Tunnel Ethernet Traffic Over NDN
Named Data Networking (NDN) is a common network protocol for all applications and network environment. NDN's network layer protocol runs on top of a best-effort packet delivery service, which includes physical channels such as Ethernet wires, and logical connections such as UDP or TCP tunnels over the existing Internet. Using this underlying connectivity, NDN provides a content retrieval service, which allows applications to fetch uniquely named "Data packets" each carrying a piece of data. The "data" could be practically anything: text file chunks, video frames, temperature sensor readings ... they are all data. Likewise, a packet in a lower layer network protocol, such as an Ethernet frame, is also a piece of data. Therefore, it should be possible to encapsulate Ethernet traffic into NDN Data packets, and establish a Virtual Private Network (VPN) through NDN communication.
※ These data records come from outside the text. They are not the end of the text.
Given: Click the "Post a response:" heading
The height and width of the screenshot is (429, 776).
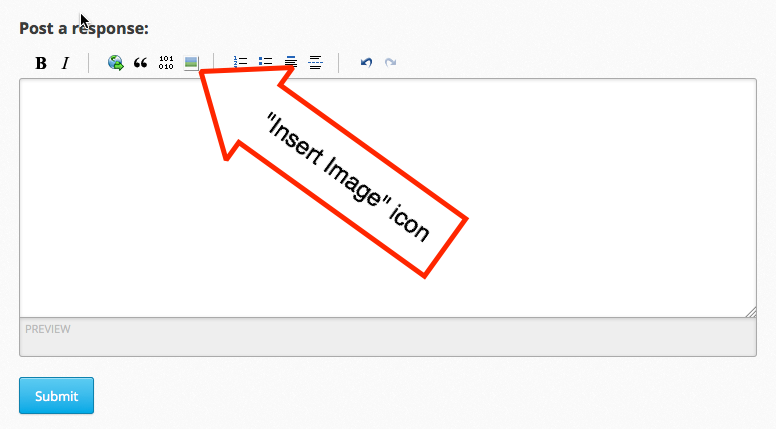Looking at the screenshot, I should (x=84, y=28).
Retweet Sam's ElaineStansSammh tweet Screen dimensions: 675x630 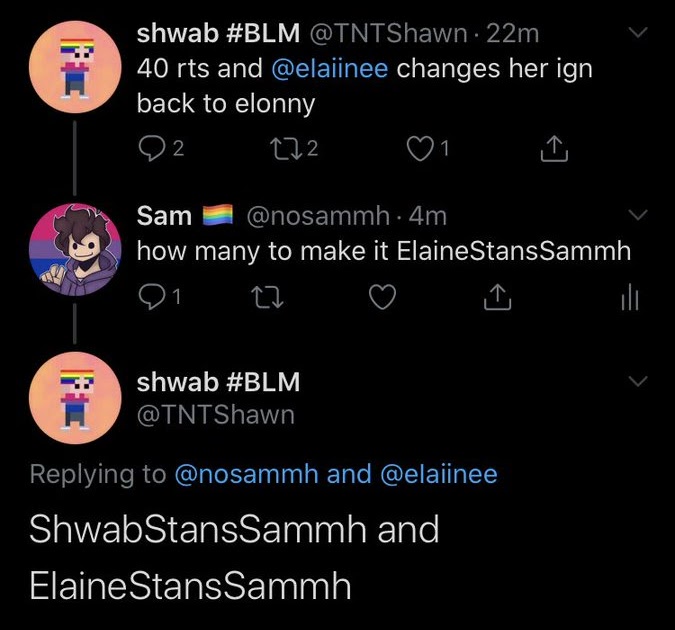[x=267, y=298]
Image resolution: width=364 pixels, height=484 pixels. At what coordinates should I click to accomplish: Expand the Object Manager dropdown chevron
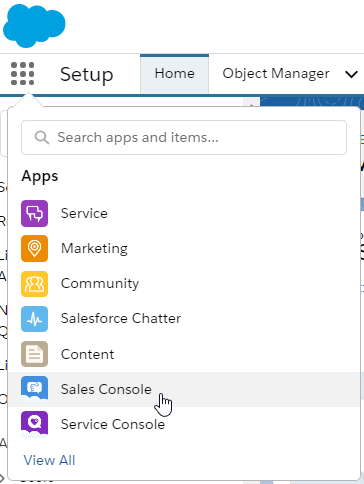coord(351,74)
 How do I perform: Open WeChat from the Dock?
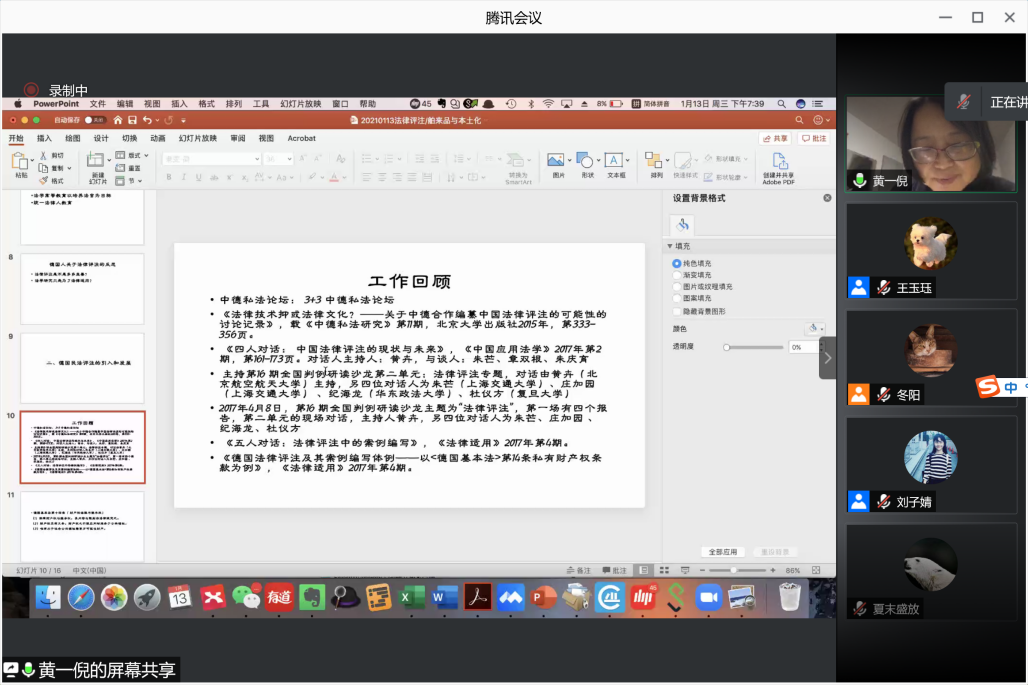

This post describes the architecture of a proof-of-concept Ethernet-over-NDN tunneling program, and shows a simple performance benchmark over the real world Internet.
The Program
tap-tunnel creates an Ethernet tunnel between two nodes using NDN communication.
Each node runs an instance of tap-tunnel
.
This program collects packets sent into a TAP interface, and turn them into NDN packets.
It then gains NDN connectivity by connecting to the local NDN Forwarding Daemon (NFD).
The diagram below shows the overall architecture:
IP app IP app
| |
IP stack tap-tunnel tap-tunnel IP stack
| / \ / \ |
TAP interface NFD NFD TAP interface
| |
UDP UDP
| |
global NDN testbed
tap-tunnel
requires existing NDN reachability between the two nodes.
Each node must have a globally routable NDN prefix, so that a tap-tunnel
instance can send an Interest to the other instance.
This reachability can be established with auto prefix propagation.